İki yıl sonra neredeyiz?

Tam iki yıl oldu. Tam iki yıl önce bugün ve bu saatte, şimdi bu yazıyı yazdığım büromda İzmir depremini yaşadım. Önce hep alışık olduğumuz beş şiddetindeki depremlerden birisi sandık ve geçer diye bekledik. Ama geçmedi. Eşyalar dökülüp kırılmaya, bina şiddetli şekilde sallanıp sarsılmaya devam etti. Ayağa kalktığımda yürümenin imkânsız olduğunu anladım. Tutunacak, bina yıkılırsa sağlam kalacak bir yer aradı gözlerim. Büromdaki kolonla masanın arasına girmeye çalıştım.
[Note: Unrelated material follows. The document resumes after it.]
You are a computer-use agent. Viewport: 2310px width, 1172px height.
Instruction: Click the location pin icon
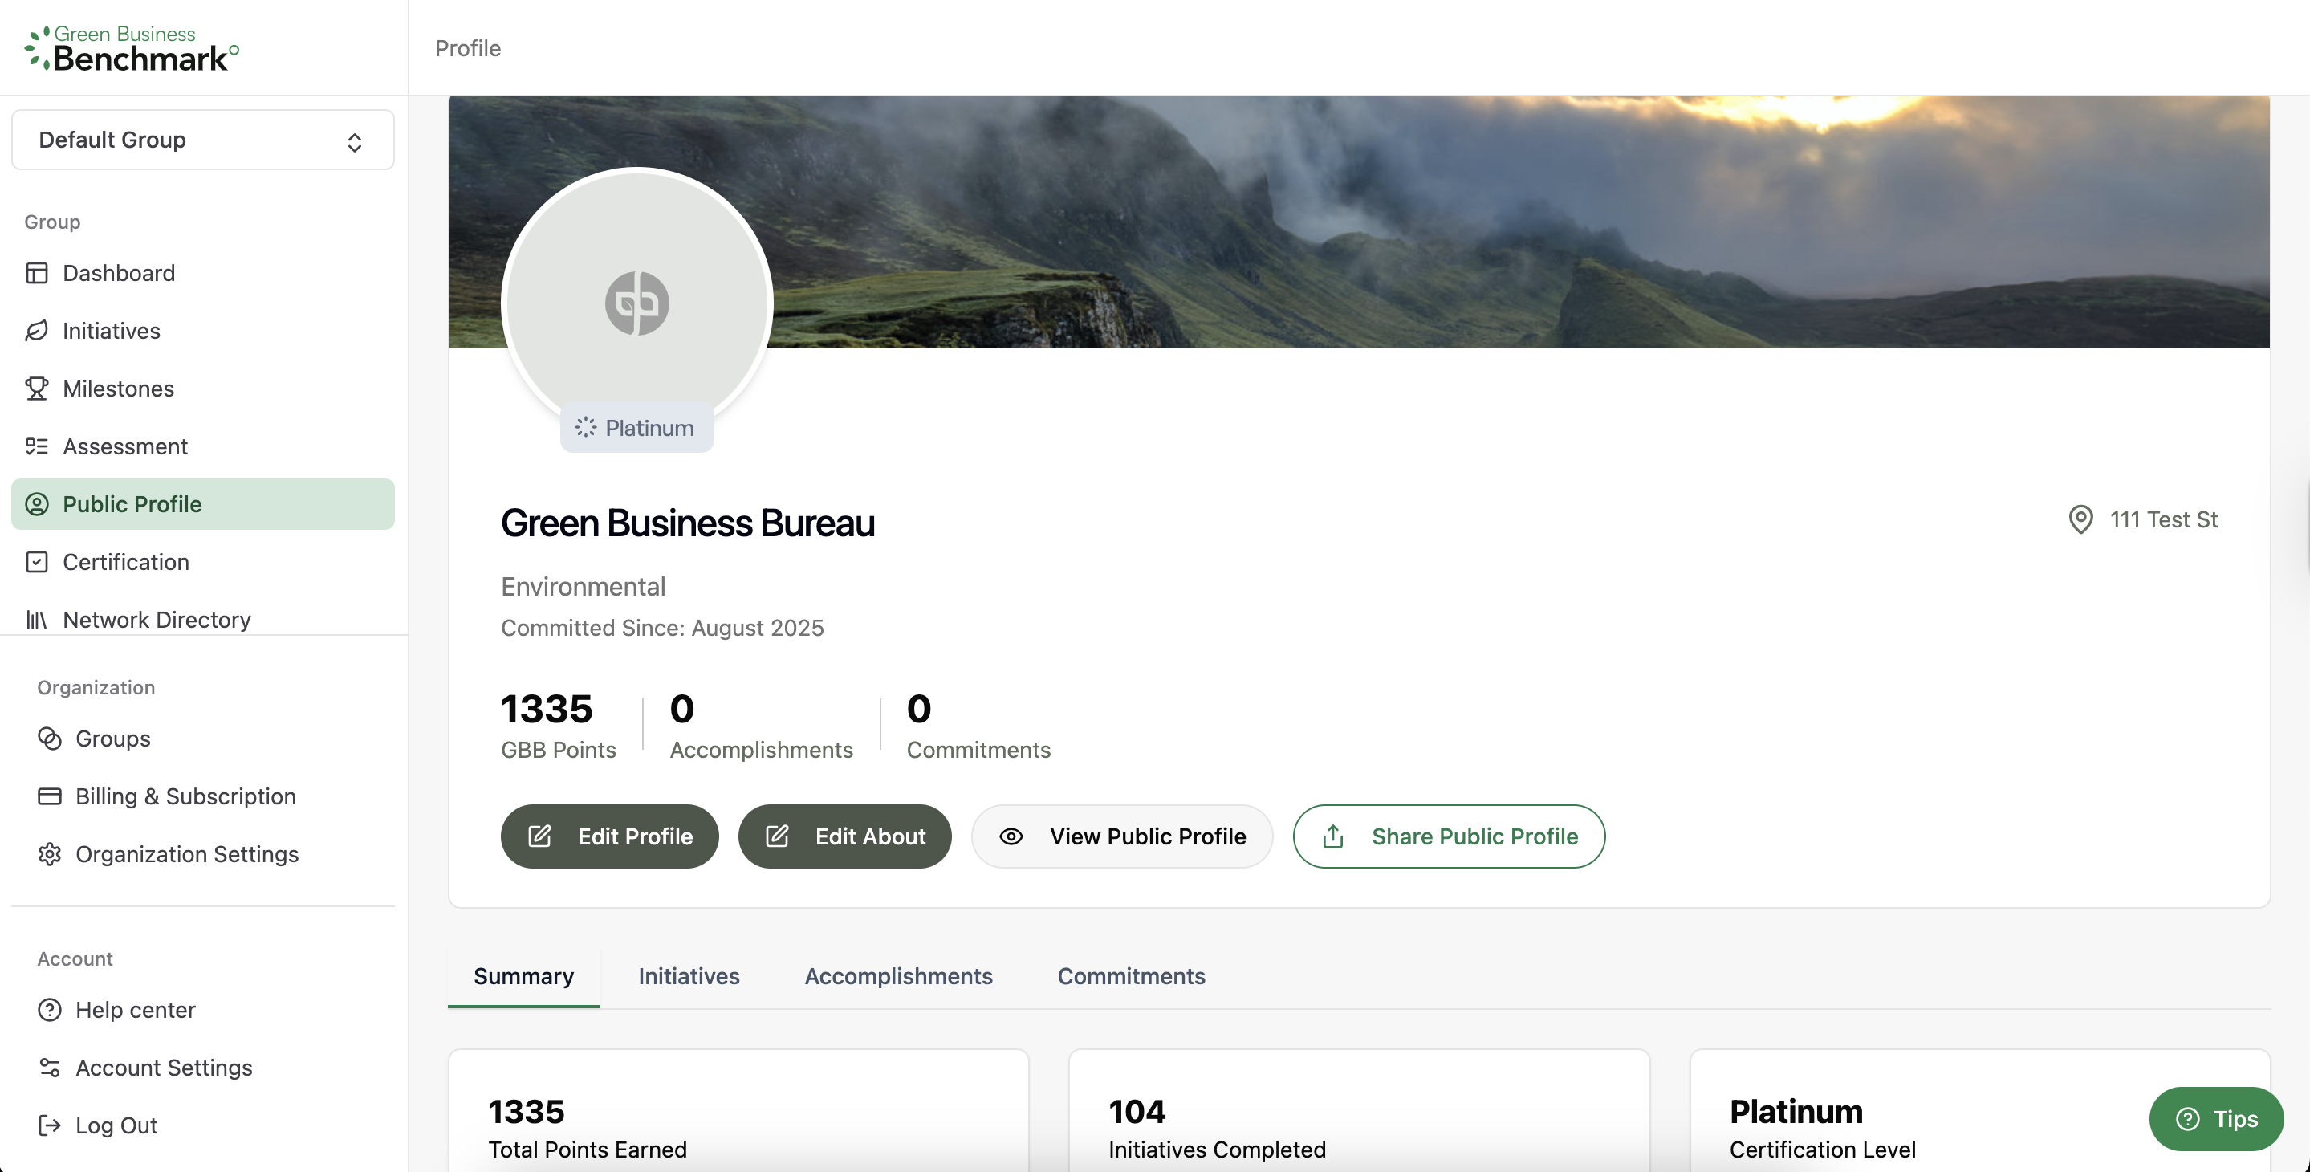[x=2080, y=519]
Önce yavaşlayan sarsıntılar bir süre sonra durdu. Hızla binadan çıktım. O an aklımdaki tek şey uzaktan eğitime evden katılan oğluma ve sekizinci sınıfta olduğu için okulda olan kızıma ulaşmaktı. Arabaya bindiğimde yanından geçtiğim kimi binalardaki hasarı gördüm ama yolumun üzerinde yıkılan bina olmadığı için ucuz atlatıldı diye düşündüm. Ama yanılmışım. Yolda giderken haberi aldım. Binalar yıkılmış altında yüzlerce insan kalmıştı.
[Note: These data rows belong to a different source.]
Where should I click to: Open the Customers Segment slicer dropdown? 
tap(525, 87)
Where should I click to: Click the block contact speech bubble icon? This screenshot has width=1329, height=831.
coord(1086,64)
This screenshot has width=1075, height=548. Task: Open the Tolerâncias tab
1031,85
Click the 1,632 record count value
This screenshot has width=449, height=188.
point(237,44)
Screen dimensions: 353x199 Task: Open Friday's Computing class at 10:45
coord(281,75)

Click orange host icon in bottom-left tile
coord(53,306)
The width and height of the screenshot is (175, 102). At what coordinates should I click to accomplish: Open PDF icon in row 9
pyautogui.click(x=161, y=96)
Kızımı okuldan eve getirip, deprem sırasında evde bulunan ve korku içinde dışarıya çıkan oğluma sarıldıktan sonra depremin yıktığı Emrah Apartmanı’nın önüne geldim. Birbirinin üzerine yığılmış katların etrafında telaşla bir şeyler yapmaya, enkazı kaldırmaya çalışan insanların acısı, çaresizliği, umudu, umutsuzluğu hepsi bir aradaydı. İzmir Büyükşehir Belediyesi’nin ve AFAD’ın ekipleri binalara ulaşmış, kurtarma çalışmalarına başlamıştı. Kurtarılan her can umutlarımızı artırırken ölümün soğuk yüzüyle her karşılaşma acılarımızı katladı. İki gün boyunca süren insanüstü gayret sonucunda 107 kişi enkazdan kurtarıldı. Ancak 117 kişi hayatını kaybetmiş, binin üzerinde insan yaralanmış, yüzlerce bina yıkılmış ya da oturulamaz hale gelmişti.

Aradan geçen iki yıl boyunca sorumluların bulunup yargılanması için görülen davalarda hukuk ve yargı sisteminin içindeki içler acısı halini bir kez daha gördük. Şehrin daha dirençli olması, binaların yenilenmesi için pek çok kişi ve kurum çaba sarf etmesine rağmen geldiğimiz yer daha yolun başı sayılacak seviyede. Daha güvenli binalarda yaşamamızı sağlaması gereken kamu kurumlarından daha etkin çalışmalar bekliyoruz. Bekliyoruz ama gördüğümüz şeyler iç açıcı değil. Kaçak yapılaşmayı önleyecek, bina yapımlarının kamusal denetime alınmasını sağlayacak yasaları geçirmesini beklemediğimiz TBMM, 6 Temmuz tarihinde kabul ettiği 7417 sayılı Kanun ile kaçak binalara elektrik ve su bağlanma imkânı getirdi. 11 Ekim tarihinde Meclis komisyonuna sevk edilen kanun teklifi imar affının yeniden getirilmesi istiyor.

Yaşanan depremleri kader sayıp, ölenleri şehit ilan eden anlayış yine ve yeniden kaçak yapılaşmayı yasal hale getirmenin yollarını arıyor. Yıkılıp daha sağlam olarak yeniden yapılması gereken binalar için kaynak ayırmayan, insanlara faizsiz ve uzun vadeli kredi sağlamayan siyasi iktidar yaklaşan seçimlerde oy devşirmek için imar affı kartını bir kez daha önümüze koyuyor. Yaşanacak acıları, gidecek canları umursamadan, sadece alacağı oyları hesaplayanlar, kendilerinin şatafat içinde yaşadığı bu dünyayı bize yaşanmaz hale getirenler, felaketler olduğunda yine karşımıza çıkıp kaderden, şehitlikten, öte dünyadaki mutluluktan bahsedecek. Ve bizler kaçak olarak yaptığımız, orasını burasını değiştirdiğimiz, sağlam olup olmadığı belli olmayan binalarımızın imar affından yararlanması için sıraya gireceğiz.

Bazılarımızın acısı sadece anma günlerinde tazeleniyor. Oysa acı, yakınlarını kaybedenler için hiç azalmadı. Depremde evleri yıkılanların sağlıklı ve güvenli konutlara geçmesini, şehirlerimizdeki yapıların yenilenmesi için kamusal kaynak aktarılmasını istemedikçe ve de kaçak yapılara imar affı getirilmesine karşı durmadıkça yeni acılar yaşayacağımızı bilmek için kâhin olmaya gerek yok. O acılı günler yeniden geldiğinde bugün ne yaptığımızı, bize bu köhne düzeni dayatanlara karşı sessizliğimizi, daha da önemlisi “imar affı çıksa da kaçak binamı yasal hale getirsem” bekleyişimizi hatırlayıp utanırız umarım.